# Turn signal switch for Hawthorne



## schwinnguyinohio (Apr 25, 2015)

Looking for turn signal switch for this Hawthorne.Pm pic and price if you have one and want to sell thanks Ron


----------



## ratina (Apr 26, 2015)

Here's a picture of what you're looking for. Hope you can find one!


----------



## silvertonguedevil (Apr 26, 2015)

If you run across somebody that has two, let me know and I'll buy both and give you one of them. Lol


----------



## schwinnguyinohio (Apr 26, 2015)

Ok thanks for the pic


----------



## schwinnderella (Apr 26, 2015)

I believe I have one, but not sure where it is or how soon I will have time to look for it. I will see what I can do next week.


----------



## schwinnguyinohio (Apr 26, 2015)

that would be great to make it complete


----------



## schwinnguyinohio (May 3, 2015)

still looking


----------



## schwinnderella (May 5, 2015)

*Found it*

I found it. Switch includes original mounting screws and wire loom. The wire loom is cut as you can see in the picture. I have no idea what this is worth.

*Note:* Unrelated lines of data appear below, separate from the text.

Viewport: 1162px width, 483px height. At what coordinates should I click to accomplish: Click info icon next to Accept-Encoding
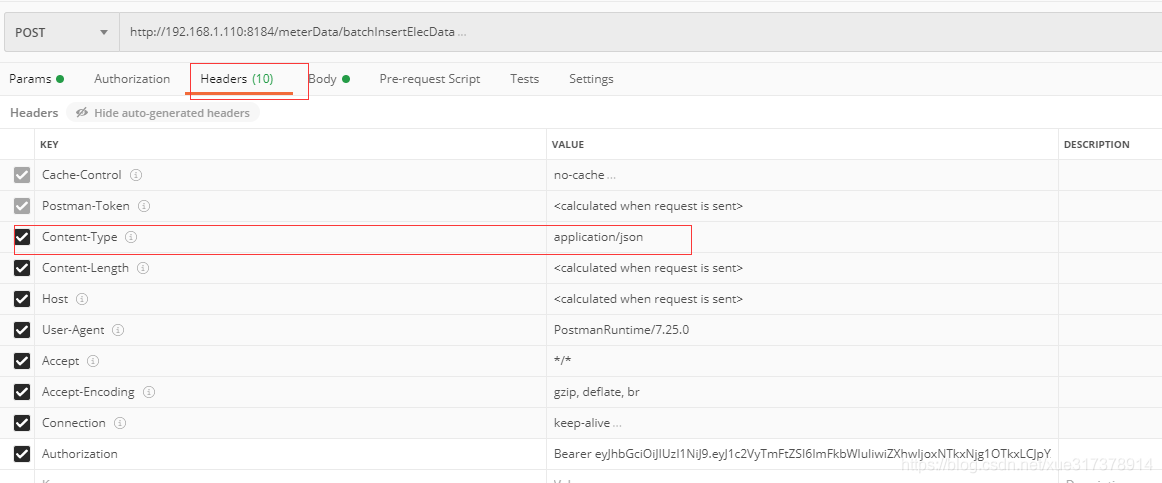point(149,392)
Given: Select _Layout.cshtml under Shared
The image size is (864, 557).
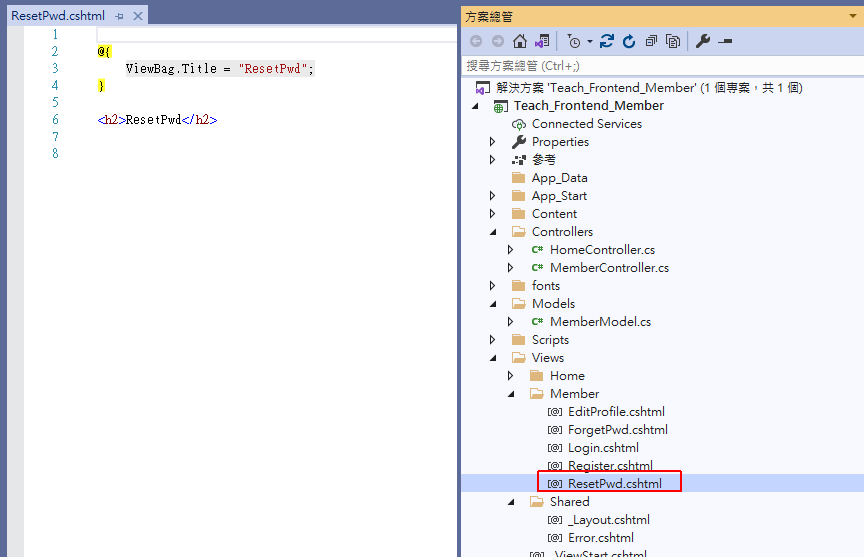Looking at the screenshot, I should click(608, 520).
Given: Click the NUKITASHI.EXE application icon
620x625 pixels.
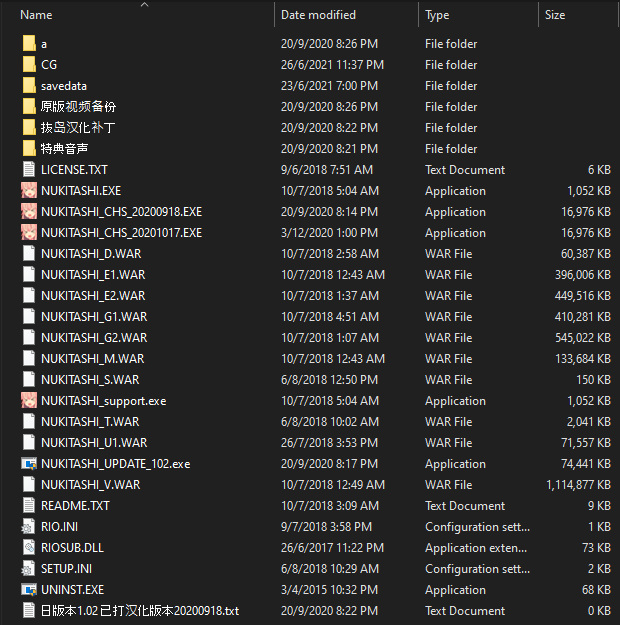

How about $150.00 shipped priority, all which I will donate to Helping Hand a local charity which improves the lives of mentally and physically challenged children and adults.Original poster has first right to purchase.Paypal ok and I do not pass the paypal cost on to the buyer.


----------



## Kickstand3 (May 6, 2015)

Will buy if the original buyer doesn't buy 
    Thank you Srrrrr


----------



## schwinnguyinohio (May 6, 2015)

I passed on it go for it


----------



## schwinnderella (May 6, 2015)

Thanks for all the interest,sold to the first person to message me.


----------



## schwinnguyinohio (May 7, 2015)

and thank you for first dibs on it,just alittle more than I wanted to spend right now,


----------



## schwinnguyinohio (Jun 20, 2015)

still looking for just the switch portion,have all the other parts


----------



## schwinnguyinohio (Aug 18, 2015)

Still looking for switch


----------